Down East 2013 ©
Same-sex cluelessness: On October 5, the Morning Sentinel had a front-page story by staff writer Doug Harlow [1] on some unusual campaign fliers being distributed in Skowhegan. The fliers pointed out that incumbent Democratic state Rep. Jeffrey McCabe supported legalizing same-sex marriage in Maine, while his Republican opponent, Brian Hale, opposed that move.
The Sentinel story focused on Hale’s disavowal of the fliers, quoting him as saying he didn’t want to make gay marriage a major issue in his race. It wasn’t even until a couple of paragraphs from the end that Harlow bothered to inform readers about who had produced the documents — the Washington, D.C.-based National Organization for Marriage [2] — and then he quotes Hale as saying he’d never heard of that group.
That seems a little unlikely. NOM was the financial force behind the repeal of Maine’s same-sex marriage law in a 2009 referendum. The group is still involved in a lawsuit in which the state ethics commission is seeking information on its donors. And NOM announced several months ago that it intended to target the law’s supporters in this year’s legislative elections.
But Harlow failed to follow up on — or even mention — any of that, merely pointing out that he’d been unable to reach anybody at NOM’s Washington office. A quick Google search or a few minutes in the newspaper’s files should have turned up a local contact, such as Bob Emrich of Plymouth, another key figure in last year’s gay marriage debate.
Harlow’s (and his seemingly sleepy editors’) half-hearted effort in reporting this story left the door open for A.J. Higgins at Maine Public Radio to pick up the slack and file a more complete report [3] later that day.
Those fliers in Skowhegan have statewide implications, since NOM is almost certainly planning a similar effort in other legislative districts. The Sentinel missed it.
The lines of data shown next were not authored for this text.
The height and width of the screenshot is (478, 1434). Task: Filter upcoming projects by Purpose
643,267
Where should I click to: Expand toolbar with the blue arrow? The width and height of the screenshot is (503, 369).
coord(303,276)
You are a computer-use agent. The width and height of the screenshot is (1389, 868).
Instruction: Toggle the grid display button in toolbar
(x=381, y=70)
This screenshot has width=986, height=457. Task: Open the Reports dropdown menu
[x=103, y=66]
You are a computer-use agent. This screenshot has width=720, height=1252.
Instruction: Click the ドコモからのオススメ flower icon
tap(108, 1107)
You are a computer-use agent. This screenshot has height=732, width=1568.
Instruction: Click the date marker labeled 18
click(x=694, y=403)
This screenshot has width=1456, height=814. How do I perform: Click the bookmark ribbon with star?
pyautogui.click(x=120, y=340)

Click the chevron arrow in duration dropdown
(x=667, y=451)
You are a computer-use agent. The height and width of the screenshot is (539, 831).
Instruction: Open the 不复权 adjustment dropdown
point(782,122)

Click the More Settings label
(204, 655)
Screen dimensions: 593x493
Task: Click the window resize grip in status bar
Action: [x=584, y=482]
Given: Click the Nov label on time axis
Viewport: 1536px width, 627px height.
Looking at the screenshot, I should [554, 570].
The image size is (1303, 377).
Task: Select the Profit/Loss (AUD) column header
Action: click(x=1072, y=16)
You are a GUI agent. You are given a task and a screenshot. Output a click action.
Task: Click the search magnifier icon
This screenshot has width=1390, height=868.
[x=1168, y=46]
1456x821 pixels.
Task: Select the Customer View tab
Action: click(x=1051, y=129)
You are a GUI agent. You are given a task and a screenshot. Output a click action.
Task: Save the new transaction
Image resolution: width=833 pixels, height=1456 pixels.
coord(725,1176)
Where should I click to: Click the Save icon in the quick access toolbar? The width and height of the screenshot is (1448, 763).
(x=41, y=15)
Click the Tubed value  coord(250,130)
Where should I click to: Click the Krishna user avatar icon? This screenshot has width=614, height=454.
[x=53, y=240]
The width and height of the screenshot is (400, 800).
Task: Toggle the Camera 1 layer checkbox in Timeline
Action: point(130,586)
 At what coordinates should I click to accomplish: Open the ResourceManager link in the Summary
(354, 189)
Makes me wonder what else it’s missing.
More vanishing readers: The Morning Sentinel published its annual Statement of Ownership, Management and Circulation on October 6, and it showed another sharp decline in sales of the Waterville daily.
According to the document, over the last year, the Sentinel had an average daily circulation of 14,548 copies. That’s an 8.5 percent dropoff from the 15,897 figure of a year ago, the largest annual loss in recent years.
Since 2007, the paper has shed about 20 percent of its readers.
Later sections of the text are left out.